Optimizing server placement for parallel I/O in switch-based clusters

  • Authors:
  • Jan-Jan Wu;Yi-Fang Lin;Da-Wei Wang;Chien-Min Wang

  • Affiliations:
  • Institute of Information Science, Academia Sinica, Taipei 115, Taiwan, ROC;Institute of Information Science, Academia Sinica, Taipei 115, Taiwan, ROC and Department of Computer Science and Information Engineering, National Taiwan University, Taipei, Taiwan, ROC;Institute of Information Science, Academia Sinica, Taipei 115, Taiwan, ROC;Institute of Information Science, Academia Sinica, Taipei 115, Taiwan, ROC

  • Venue:
  • Journal of Parallel and Distributed Computing
  • Year:
  • 2009

Quantified Score

Hi-index 0.00

Visualization

Abstract

In this paper, we consider how to optimize I/O server placement in order to improve parallel I/O performance in switch-based clusters. The significant advances in cluster networks in recent years have made it practical to connect tens of thousands of hosts via networks that have enormous and scalable total capacity, and in which communications between a host and any other host incur the same cost. The same cost property frees users from consideration of network contention and allows them to concentrate on load-balancing issues.
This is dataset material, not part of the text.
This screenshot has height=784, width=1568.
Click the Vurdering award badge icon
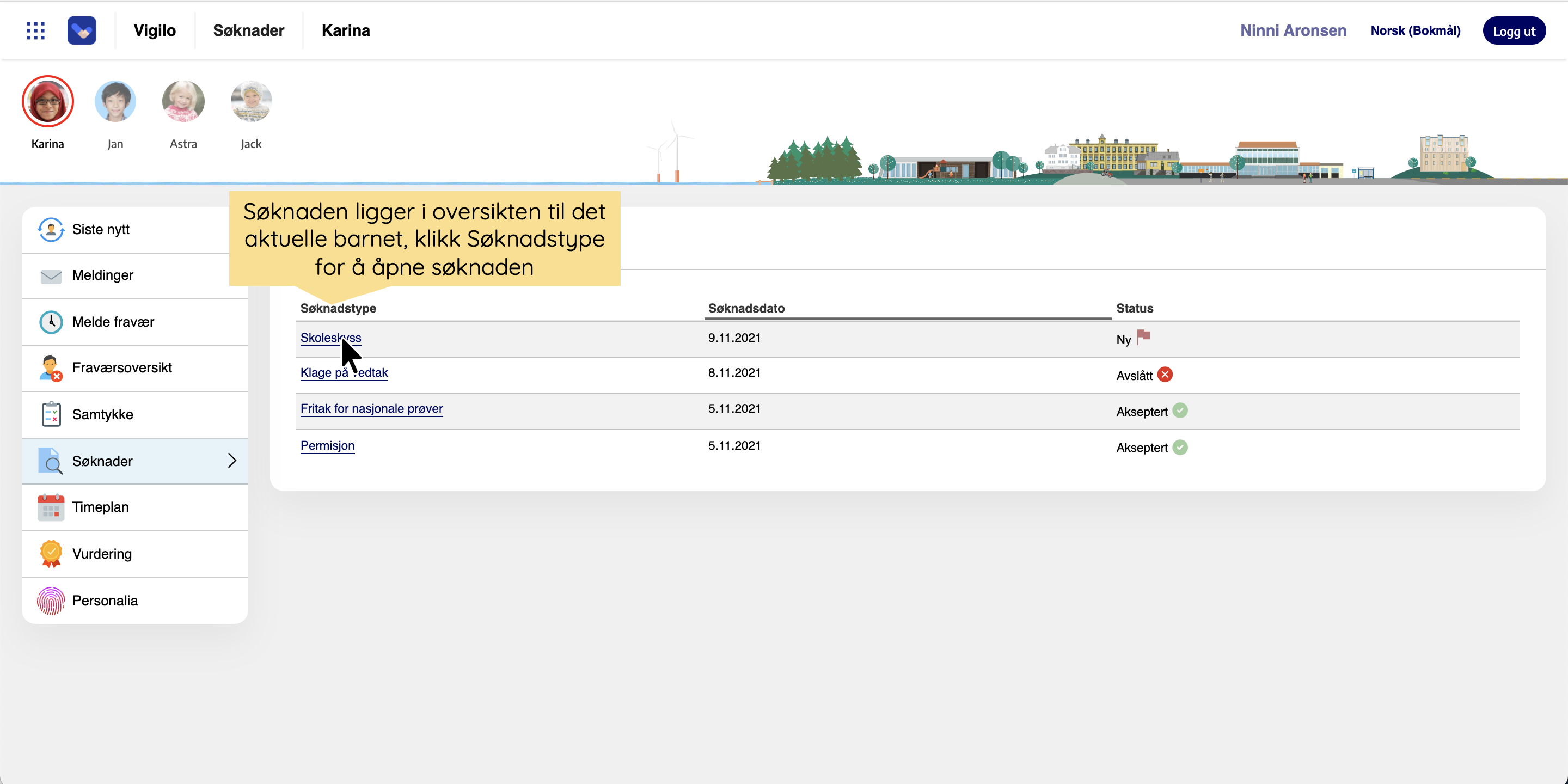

We formulate the server placement problem on a cluster that has the same cost property as a weighted bipartite matching with the goal of balancing the workload on the I/O nodes. To find an optimal solution to this problem, we propose an O(n^3^2m(logn+logm)) algorithm, called Load Balance Matching (LBM), where n is the number of compute nodes and m is the number of I/O servers. We also investigate server placement for general clusters in which multiple same-cost subclusters are interconnected to form a large cluster. This class of clusters typically adopt irregular topologies that allow the construction of scalable systems with an incremental expansion capability. Also, due to the limited bandwidth on network links between subclusters, network link contention is a major concern when distributing servers over the entire network. We show that finding an optimal placement strategy for general clusters with the goal of minimizing link contention is computationally intractable. To resolve this problem, we propose a hierarchical strategy that places servers in two steps. First, to minimize link contention, we decide which subcluster each server should be assigned to. We propose a tree-based heuristic algorithm, called Load Balance Traversing (LBT), to solve this problem. In the second step, the LBM algorithm decides the location of each server within a subcluster. Our simulation results demonstrate that LBT achieves a significant improvement in parallel I/O performance over four other algorithms, and is near-optimal in some cases.